Elly Griffiths has quickly become one of my favorite writers, and we sold so many copies of her first book, The Crossing Places, that she’s obviously a favorite not just of mine but of many readers. A big reason is her main character, the down to earth and very real Ruth Galloway, an archeologist, professor and single mother. But Ruth isn’t the only reason these books are terrific.
Griffiths is a true mystery writer, and she’s become more accomplished at plotting with each book, though all involve connections to history and spirituality of a sort (though a very unconventional sort). This one has perhaps the most traditional set-up – dead museum curator found next to the awaiting to be opened bones of a long-ago bishop.

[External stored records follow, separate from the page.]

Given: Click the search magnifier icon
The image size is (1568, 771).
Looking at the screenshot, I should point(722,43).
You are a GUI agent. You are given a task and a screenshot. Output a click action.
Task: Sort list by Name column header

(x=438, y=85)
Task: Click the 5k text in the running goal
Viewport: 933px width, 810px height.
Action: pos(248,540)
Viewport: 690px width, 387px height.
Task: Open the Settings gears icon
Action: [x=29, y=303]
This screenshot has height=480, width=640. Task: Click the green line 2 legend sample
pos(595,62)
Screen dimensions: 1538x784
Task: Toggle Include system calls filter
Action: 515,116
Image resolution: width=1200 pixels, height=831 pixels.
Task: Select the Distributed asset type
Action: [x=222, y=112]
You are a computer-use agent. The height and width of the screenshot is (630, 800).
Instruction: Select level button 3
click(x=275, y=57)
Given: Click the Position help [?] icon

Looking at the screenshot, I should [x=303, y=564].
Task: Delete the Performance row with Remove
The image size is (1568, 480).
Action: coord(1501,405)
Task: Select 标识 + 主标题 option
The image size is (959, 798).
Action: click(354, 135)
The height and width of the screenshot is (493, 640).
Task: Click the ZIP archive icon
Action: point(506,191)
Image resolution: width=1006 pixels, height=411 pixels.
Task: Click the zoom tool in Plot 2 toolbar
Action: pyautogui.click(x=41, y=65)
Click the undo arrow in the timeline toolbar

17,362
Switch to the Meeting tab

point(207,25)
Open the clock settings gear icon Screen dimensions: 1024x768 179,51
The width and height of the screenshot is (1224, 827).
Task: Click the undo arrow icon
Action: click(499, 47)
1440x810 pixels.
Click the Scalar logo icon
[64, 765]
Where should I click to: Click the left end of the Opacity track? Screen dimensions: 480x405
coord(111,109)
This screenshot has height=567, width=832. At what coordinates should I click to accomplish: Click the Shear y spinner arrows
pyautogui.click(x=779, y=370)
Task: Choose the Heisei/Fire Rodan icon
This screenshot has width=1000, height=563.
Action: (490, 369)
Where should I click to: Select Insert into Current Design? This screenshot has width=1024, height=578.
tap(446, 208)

The family that owns the museum is an old one, actually relatives of the dead bishop. Though the patriarch has a title, he lives in a more or less ordinary house (the ancestral castle having fallen to ruins) and runs a racing stable with the help of his daughter, Caroline. All the members of the family seem strangely disconnected from one another, helping to make the suspect pool a wide one.
Because it’s Ruth who finds the body (she was meant to be in on the opening of the bishop’s casket), she’s thrown back into contact with police detective Nelson, the father of her nearly one year old daughter Kate. Complication: Nelson is married and has a family, and his wife has forbidden him all contact with either Ruth or Kate.
Thrown into the mix are some aboriginal skulls long held by the museum (and somewhat carelessly stored in the basement), and the appearance of one Bob Woonuga next door to Ruth. He turns out to be a friend of Cathbad’s – the series’ druid in residence – and he’s looking to reclaim the skulls of his ancestors, who he says belong back on their own soil so they can enter the “dreamtime.”
While this sounds a bit complicated, the storytelling style of Griffiths, which is brisk and straightforward, makes it totally relatable and understandable at every point. The theme of this novel, brought forward in various ways, seems to be for both artifacts and people to find their true homes.
While Griffiths weaves in various cultural traditions and world views to put across her point, the whole of the narrative, the characters, as well as the spiritual underpinnings are so nicely interwoven that the book reads simply as a good story. The meaning I’m assigning to it came from thoughtful reflection after I finished the book. And that’s the way it should be , in my opinion.